Mamet’s style of comedy isn’t forthright. Like a magician, he misdirects the viewer’s attention and redirects it around the gag, be it visual or embedded in the dialogue. Mamet’s sense of humor does not press the jokes or wit. Take the gag outlined in the introduction. The events have been spelled out for you, the reader, but the viewer at first isn’t told that Joe’s screenplay is called “The Old Mill”. At first, the humor isn’t apparent until, later in the film, we learn the script’s title. The punch line comes in a roundabout way, making the film funnier upon reflection and subtle in its comedic misdirection. Mamet’s jabs also come from unexpected directions. After Joe defends Claire, who’s being pressed by the filmmakers to meet the terms in her contract and show her breasts on camera, she disrobes in Joe’s room. In a familiar rom-com situation, Ann enters and sees a naked Claire in her would-be beau’s hotel room. Joe nervously offers a truthful explanation—that Claire entered his room uninvited and just started taking off her clothes. He asks if Ann believes him. “Yes,” she replies. “But that’s absurd,” he argues against himself. “So is our electoral process,” Ann says, “But we still vote.” There are dozens of lines like this, each one funnier than the last, each one insightful yet satiric and a little outlandish, and each one even more comical upon repeated viewings.

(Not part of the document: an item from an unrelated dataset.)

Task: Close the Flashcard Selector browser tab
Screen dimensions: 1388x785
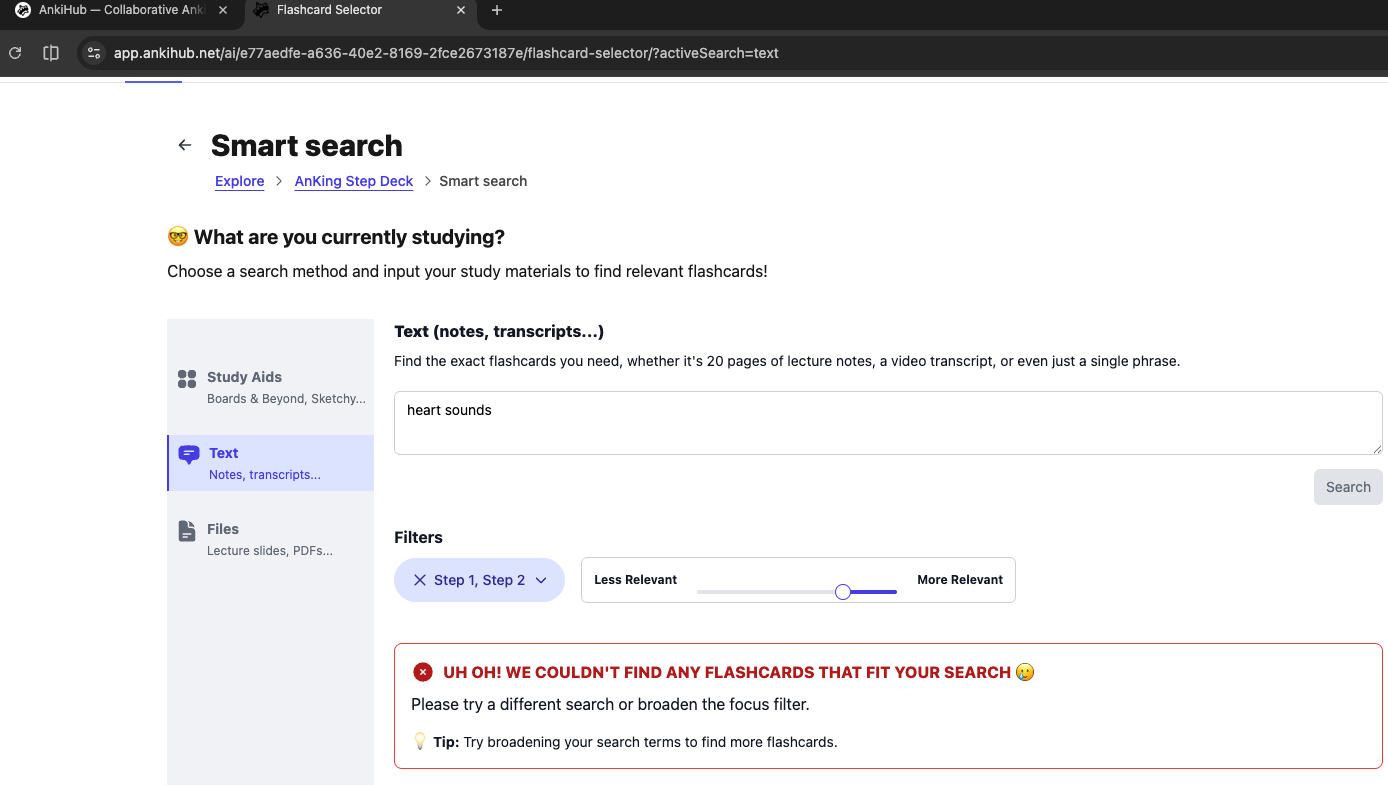Action: [x=461, y=11]
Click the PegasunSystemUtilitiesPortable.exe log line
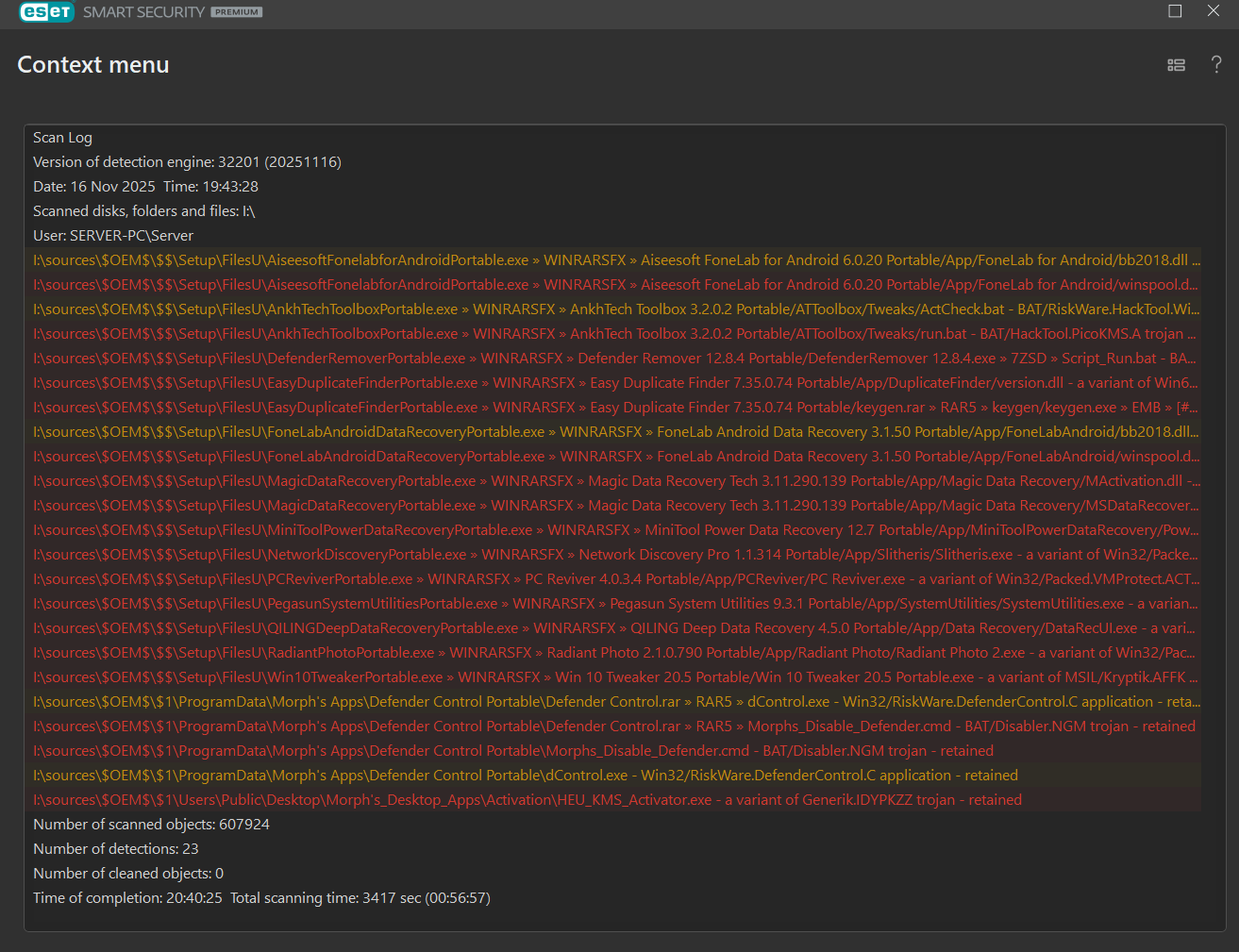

With an incredible ensemble cast giving deft performances and an inventory of unforgettable, achingly funny dialogue, Mamet’s film paints Hollywood types as acid-tongued, unfeeling, and ridiculous; they’re amoral and buyable, mirroring the impurity and ever-changing status of art, namely filmmaking. State and Main might even make an outstanding stage play if it weren’t for the necessity of the film production scenes, and it might be more mainstream if it weren’t so intelligent, so completely an arthouse effort, or so full of cryptic turns and cynicism behind every character. At its center, Mamet’s film is about purity within a film in which no one is pure. Not even in the seemingly innocent Waterford, where young idealists sell out, teenaged girls seduce older men, and the town’s history is littered with deranged teenagers who light old mills on fire. From a playwright whose words and dramaturgy have been singularly identified among the greats of his time, State and Main considers the madhouse process of a Hollywood production, and through its ugliness relates such corruptive power and basic impurity to something inherent to human nature, if exaggerated here, albeit slightly, for comic effect.